In terms of wall to wall far out aliens, Earth’s future, Rose all giddy traveling with a new Doctor, and of course Cassandra, my mind went to The end of the world, but that was probably too in the nose.
I quite agree about The beast below, also a companion’s first space jaunt, right? And boom, Amy get to walk away from Omelas, but it’s future UK in space. Can we just stick to Moffat episodes?
“New Earth” is…fine, I suppose?
It delves into familiar territory for Davies - he seems to have an affinity for the banality of evil, with societies taking a theoretically-well-intentioned turn into darkness. Unfortunately, I think it’s handled better in episodes like “Turn Left” or even Torchwood’s “Miracle Day” (which I remember enjoying the one and only time I watched it, which I know is a very unpopular opinion).
For all the talk about DW being a low-budget show at heart, the makeup and production design were frequently top-notch, even back then. It’s really the VFX end of things that lagged behind the rest of the industry. The cat people in particular look great in this one.
Cassandra’s back! Uh…yay? Probably not who I would have picked as a returning series one antagonist, but here she is, talking out of her ass. I don’t think she’s used particularly well here - her motivation to uncover the secrets of the hospital is unclear (maybe I missed something), and her human supremacy goes largely unacknowledged in favour of some basic classism.
And of course, much of the fun of the episode involves Cassandra possessing Rose and the Doctor. Piper and Tennant do fine with this individually, but they do not seem to be playing the same character to me. Overall, Tennant’s seems to be more authentically Cassandra, but even he is upstaged by Sean Gallagher at the end, when Chip is possessed.
I don’t really know how to feel about the final scene where Cassandra dies in her own arms. I know it’s meant to be touching, but she’s also a vain murderer, so there’s an upper limit to how much I care about any of this.
The test subjects in the hospital vaccilate between intelligent and mindless zombies as the plot requires, and the resolution of spraying disinfectant all over them is pretty convenient, even for this show.

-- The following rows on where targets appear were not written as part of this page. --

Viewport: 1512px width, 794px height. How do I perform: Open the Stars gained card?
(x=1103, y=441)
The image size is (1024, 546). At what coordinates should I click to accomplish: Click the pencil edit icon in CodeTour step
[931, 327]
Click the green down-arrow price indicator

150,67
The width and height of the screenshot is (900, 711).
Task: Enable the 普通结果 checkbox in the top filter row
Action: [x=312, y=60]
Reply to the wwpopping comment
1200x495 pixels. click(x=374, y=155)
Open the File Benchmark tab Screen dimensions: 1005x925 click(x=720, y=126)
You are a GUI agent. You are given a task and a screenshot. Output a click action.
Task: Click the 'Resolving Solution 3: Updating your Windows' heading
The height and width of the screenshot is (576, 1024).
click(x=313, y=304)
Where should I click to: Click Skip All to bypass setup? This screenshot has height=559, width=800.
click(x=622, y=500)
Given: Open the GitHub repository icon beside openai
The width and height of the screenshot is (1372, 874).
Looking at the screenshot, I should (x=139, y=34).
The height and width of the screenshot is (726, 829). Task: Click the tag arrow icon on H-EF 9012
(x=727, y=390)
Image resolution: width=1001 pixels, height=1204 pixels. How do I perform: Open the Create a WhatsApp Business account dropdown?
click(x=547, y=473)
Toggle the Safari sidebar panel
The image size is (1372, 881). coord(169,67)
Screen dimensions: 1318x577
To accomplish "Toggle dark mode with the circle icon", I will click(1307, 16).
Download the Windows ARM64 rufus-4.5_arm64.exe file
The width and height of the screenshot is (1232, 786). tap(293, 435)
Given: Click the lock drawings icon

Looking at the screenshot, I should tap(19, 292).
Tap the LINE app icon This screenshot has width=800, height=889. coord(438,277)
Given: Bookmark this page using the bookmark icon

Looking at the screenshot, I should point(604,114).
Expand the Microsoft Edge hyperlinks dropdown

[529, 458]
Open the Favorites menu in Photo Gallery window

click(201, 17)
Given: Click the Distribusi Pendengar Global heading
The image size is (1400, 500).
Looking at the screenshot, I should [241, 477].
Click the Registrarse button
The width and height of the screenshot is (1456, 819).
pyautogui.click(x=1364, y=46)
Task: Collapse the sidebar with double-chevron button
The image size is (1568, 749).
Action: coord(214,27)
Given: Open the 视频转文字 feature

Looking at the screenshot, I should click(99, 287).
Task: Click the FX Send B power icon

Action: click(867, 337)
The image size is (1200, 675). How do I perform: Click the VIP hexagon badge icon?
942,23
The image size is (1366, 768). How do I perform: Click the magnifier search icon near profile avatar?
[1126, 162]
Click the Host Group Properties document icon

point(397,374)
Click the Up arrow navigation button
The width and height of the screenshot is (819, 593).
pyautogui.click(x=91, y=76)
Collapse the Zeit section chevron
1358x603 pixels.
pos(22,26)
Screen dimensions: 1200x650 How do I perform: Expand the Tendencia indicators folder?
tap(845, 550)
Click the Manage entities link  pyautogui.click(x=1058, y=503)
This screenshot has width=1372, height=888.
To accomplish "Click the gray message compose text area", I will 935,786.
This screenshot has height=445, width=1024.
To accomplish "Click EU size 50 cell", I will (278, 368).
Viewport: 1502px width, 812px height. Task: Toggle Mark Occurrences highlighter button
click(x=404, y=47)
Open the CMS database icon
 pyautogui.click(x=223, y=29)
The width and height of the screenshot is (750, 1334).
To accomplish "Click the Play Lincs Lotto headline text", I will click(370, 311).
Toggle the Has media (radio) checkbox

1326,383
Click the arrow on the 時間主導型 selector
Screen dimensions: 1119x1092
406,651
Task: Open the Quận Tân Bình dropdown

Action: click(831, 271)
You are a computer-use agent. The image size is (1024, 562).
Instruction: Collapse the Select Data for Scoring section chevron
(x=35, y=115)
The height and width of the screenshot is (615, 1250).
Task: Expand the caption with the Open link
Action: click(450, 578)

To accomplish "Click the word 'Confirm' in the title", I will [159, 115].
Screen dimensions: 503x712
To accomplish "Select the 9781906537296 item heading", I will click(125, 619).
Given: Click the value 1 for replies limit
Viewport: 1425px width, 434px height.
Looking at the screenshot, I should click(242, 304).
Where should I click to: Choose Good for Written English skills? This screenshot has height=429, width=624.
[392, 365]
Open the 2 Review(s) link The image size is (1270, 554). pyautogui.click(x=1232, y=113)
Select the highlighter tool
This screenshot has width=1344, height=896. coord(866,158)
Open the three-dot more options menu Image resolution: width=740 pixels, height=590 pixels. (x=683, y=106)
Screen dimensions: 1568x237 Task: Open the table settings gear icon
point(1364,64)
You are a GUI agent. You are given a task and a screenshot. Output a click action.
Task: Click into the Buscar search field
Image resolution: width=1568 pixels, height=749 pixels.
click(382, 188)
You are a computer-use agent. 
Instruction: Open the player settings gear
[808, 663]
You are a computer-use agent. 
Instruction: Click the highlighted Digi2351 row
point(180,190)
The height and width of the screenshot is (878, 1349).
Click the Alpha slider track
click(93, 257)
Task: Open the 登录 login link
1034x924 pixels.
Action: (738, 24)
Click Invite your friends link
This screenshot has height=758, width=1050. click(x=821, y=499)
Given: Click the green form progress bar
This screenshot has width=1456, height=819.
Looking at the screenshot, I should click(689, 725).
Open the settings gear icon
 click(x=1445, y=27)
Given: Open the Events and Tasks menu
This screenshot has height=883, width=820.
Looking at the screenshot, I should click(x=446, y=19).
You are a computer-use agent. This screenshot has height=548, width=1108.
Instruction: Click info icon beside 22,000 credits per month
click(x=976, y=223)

A pretty middling episode all in all, and I don’t think it’s a great introduction to this new incarnation of the Doctor for anyone who missed “The Christmas Invasion” some four months earlier.
Oh man, was there a four month gap between the christmas special and this? And people moan about “Space babies” being a poor season opener…
I was surprised too, but it apparently spanned December 25, 2025 - April 15, 2006.